## EXERCISE TASKS
[1] In the essay on the Sliders episode "The Guardian," what was the episode's original airdate?
[2] Continue the essay on the Sliders episode "The Guardian," picking up after its last sentence.

## TEXT SEGMENT
□ □ □
Remnants of Ancient Suns (The Guardian)

Written by Tracy Tormé

Directed by Adam Nimoy

Original Airdate: October 11th, 1996.

“Sliding isn’t time travel!” Is something you can only yell until you’ve seen this episode, in which somehow it is. On a world identical to their own, except it’s somehow 1985, Quinn befriends his younger self to assuage the grief of his recently dead father, and also warn against an oncoming incident, against the warnings of the team, which causes… you know, hijinks.

A particular strand of background storytelling in this book is to remind you how difficult it was to get this show made. How miraculous it was to get the show out the way so much of it has been thus far. Sliders is weird, and yes, there was a lot more room for weird shows in the mid 90s, but almost none of them lasted as long as this. The part of this show that people still talk about is miraculous, and it’s almost entirely because Tracy Tormé sacrificed his entire career to get it done. With “The Guardian,” a huge part of this thread ends. This is the last time we get to see Tracy Tormé’s vision for the show depicted on screen. This is where his struggle to make the show stops, or, more accurately, is stopped for him; after this, it’s people attempting to decipher that vision for their own. After this, the person for whom I have this book to blame… is gone.
□ □ □
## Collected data
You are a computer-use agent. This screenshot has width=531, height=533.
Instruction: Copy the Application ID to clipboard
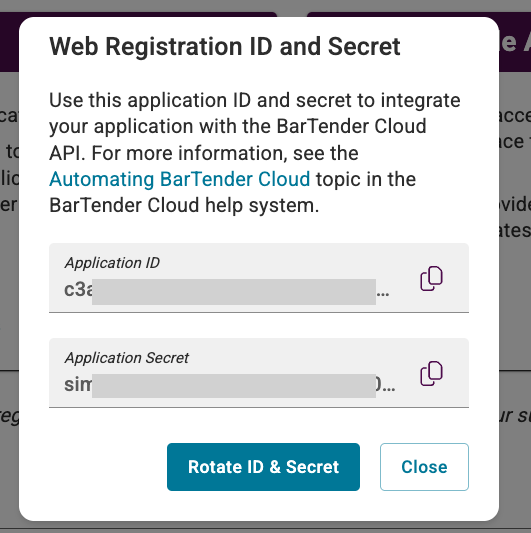[431, 278]
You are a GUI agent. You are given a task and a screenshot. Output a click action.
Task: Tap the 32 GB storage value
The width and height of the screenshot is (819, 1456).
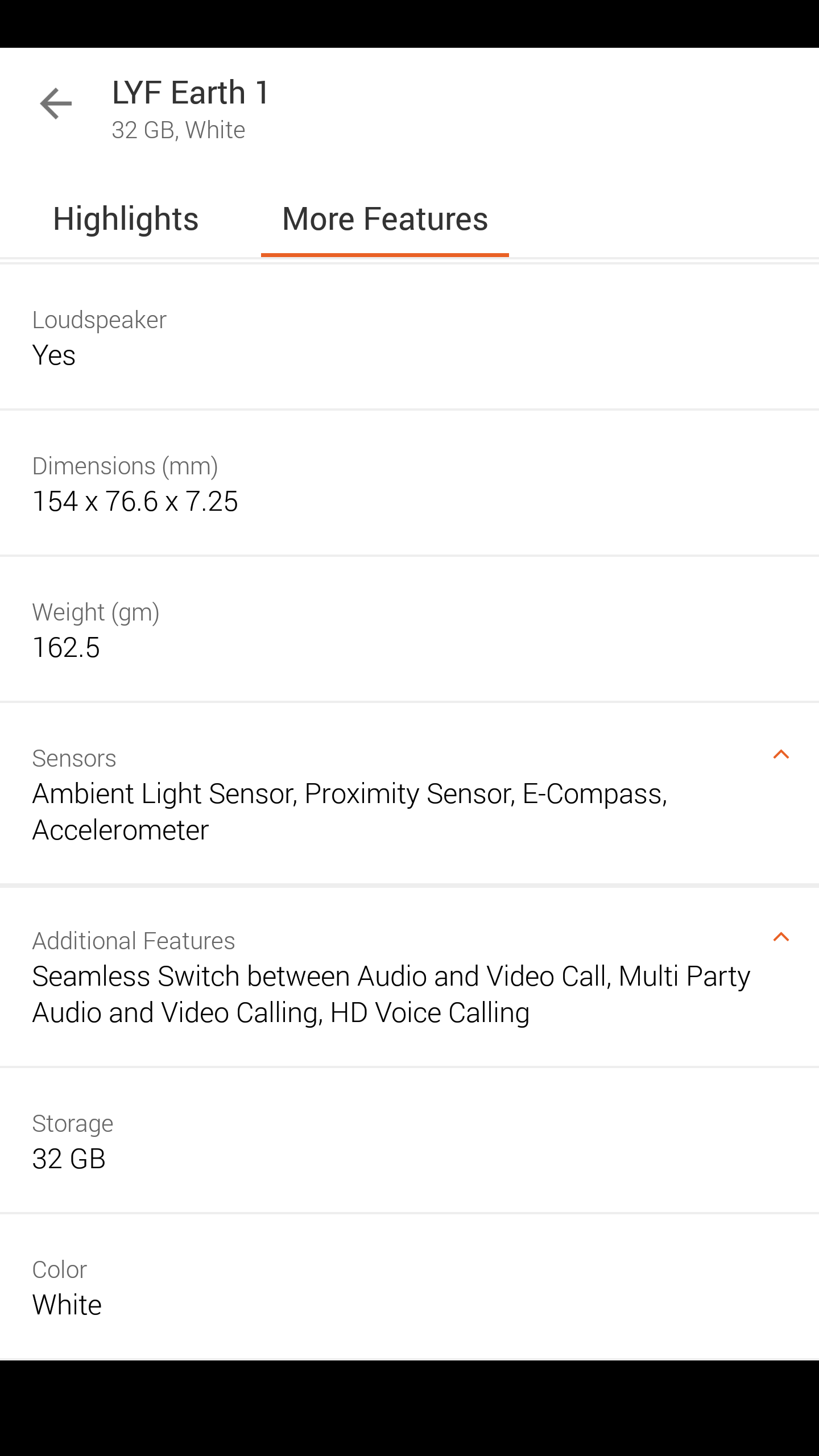pyautogui.click(x=69, y=1159)
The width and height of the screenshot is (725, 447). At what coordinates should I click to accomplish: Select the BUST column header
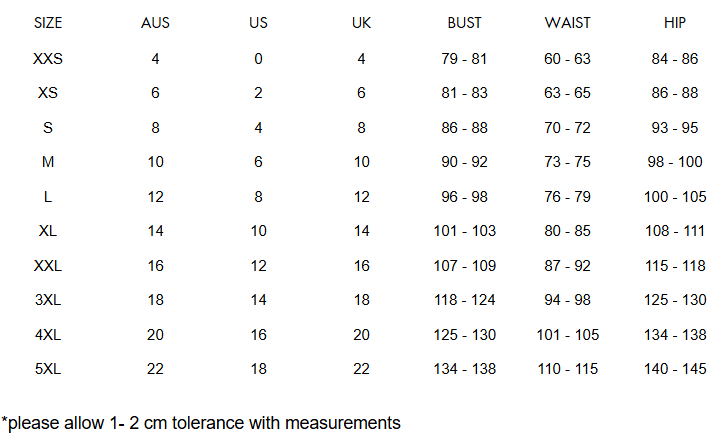point(464,23)
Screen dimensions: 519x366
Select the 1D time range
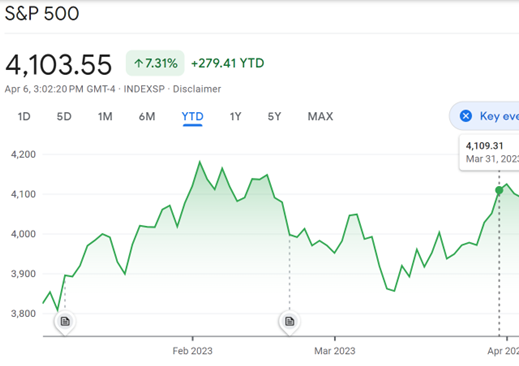click(24, 116)
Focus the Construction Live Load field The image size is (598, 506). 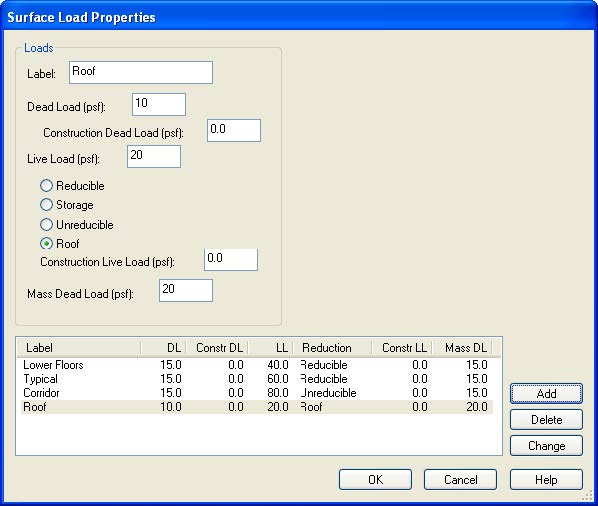pyautogui.click(x=231, y=260)
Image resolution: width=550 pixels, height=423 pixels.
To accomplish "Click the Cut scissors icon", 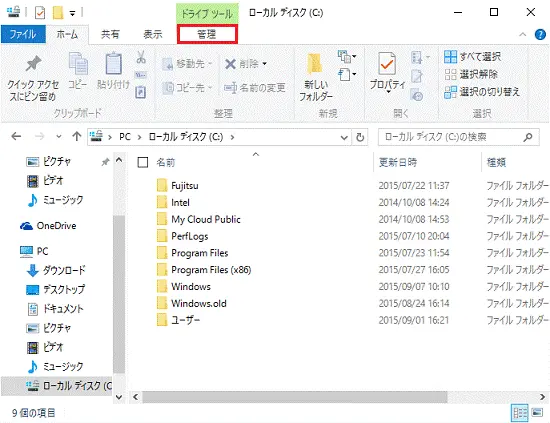I will point(141,57).
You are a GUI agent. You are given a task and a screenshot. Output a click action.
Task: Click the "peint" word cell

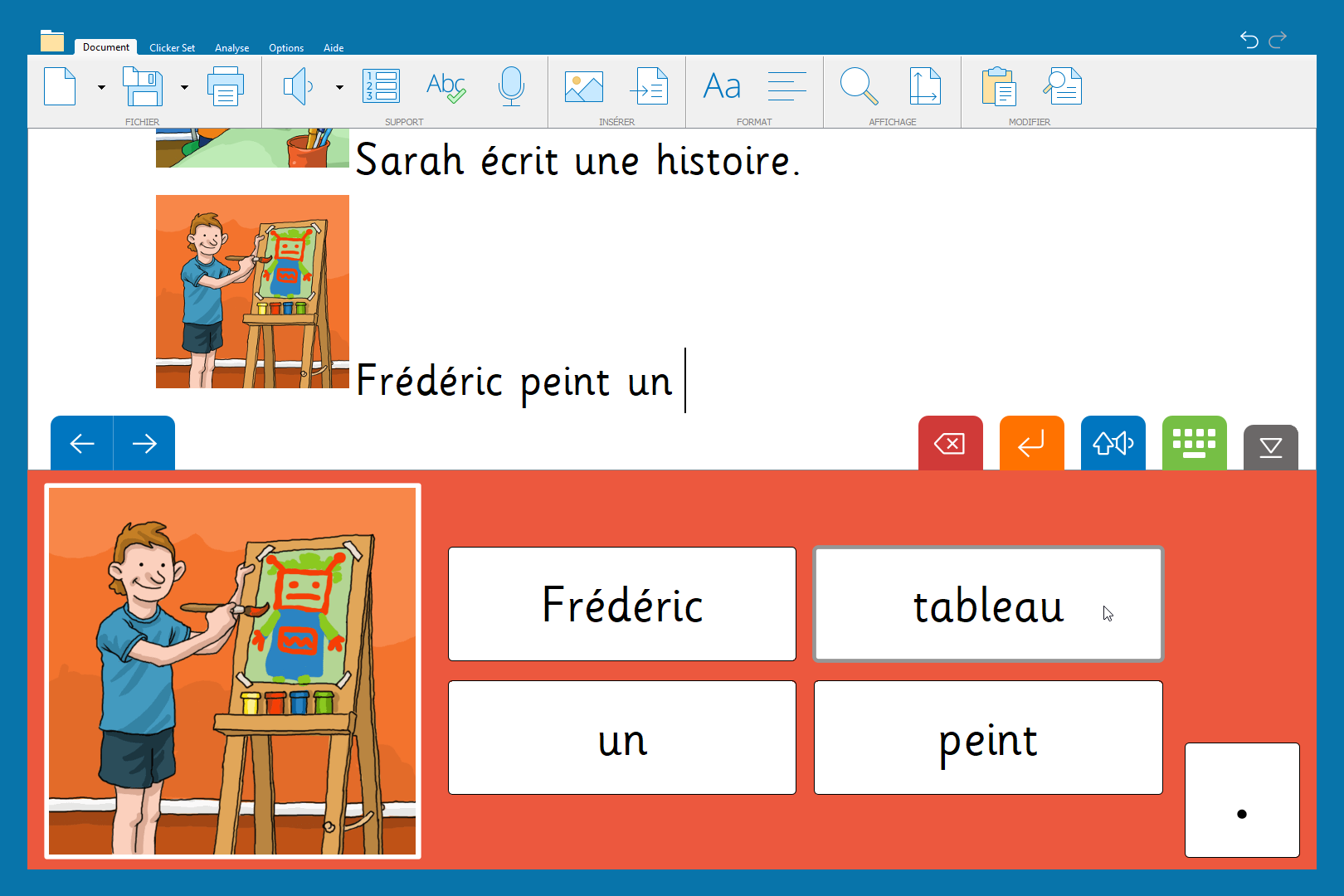pos(988,738)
□ □ □
## ANSWERS FOR THE EXERCISE
[1] October 11th, 1996.

[2]
Does this mean that we have to engage “The Guardian” at the level of “what does the show look like past its best days?” Even as I attempt to praise Season Three for what it’s trying to do, even as it attempts to be actively less than what came before, I do it with a sense of sadness for what’s lost. And even despite all the shade I’ve thrown him, “The Guardian,” when read as a goodbye from the creator of the show, is a grown-up, mournful, deep and affecting classic. The problem is, when read as an actual episode of Sliders, “The Guardian” is as severely flawed as anything else Tormé has put out. There exists a production draft for “The Guardian,” which is infamous for being nearly a full hour long and full of bizarre detours, like Arturo getting into Slurpees and a return to the worst, most racist tropes of Season One Rembrandt, and somehow both more and less for Wade to do. While the aired version of the episode irons out most of the deep issues in the production draft (no more Slurpees), it doesn’t perfect it. “The Guardian” still has problems. I understand why it’s a classic, but that doesn’t necessarily mean it’s excellent.

This is, as the kids say, a hot take. “The Guardian” is beloved by fans even outside of its status as “the last Tracy Tormé episode.” It’s a huge, totemic episode that regularly finds itself the talk of the town. And I get it. It flies against everything the latter half of the show is hated for. It feels like an adventurous slap in the face of every one of FOX’s action-forward mandates. It feels like a defiant last stand against an encroaching lack of taste. I also don’t really think it’s any of those things. It’s more personal than just a middle finger to the network, whether or not Tracy really knew it as he wrote it.

The major revelation of “The Guardian” is that Arturo has been diagnosed with a nebulous but incurable disease, and that soon enough, whether Quinn wants it or not, he is going to die. First off, wow — that’s a gosh darned hook! And yet it’s not even what this episode is really about — the end of teaser has the bonkers twist of the team sliding back in time, sort of. They’re on a world where the present day is 1986, and surprise! They immediately find themselves at a funeral… for Quinn’s dad.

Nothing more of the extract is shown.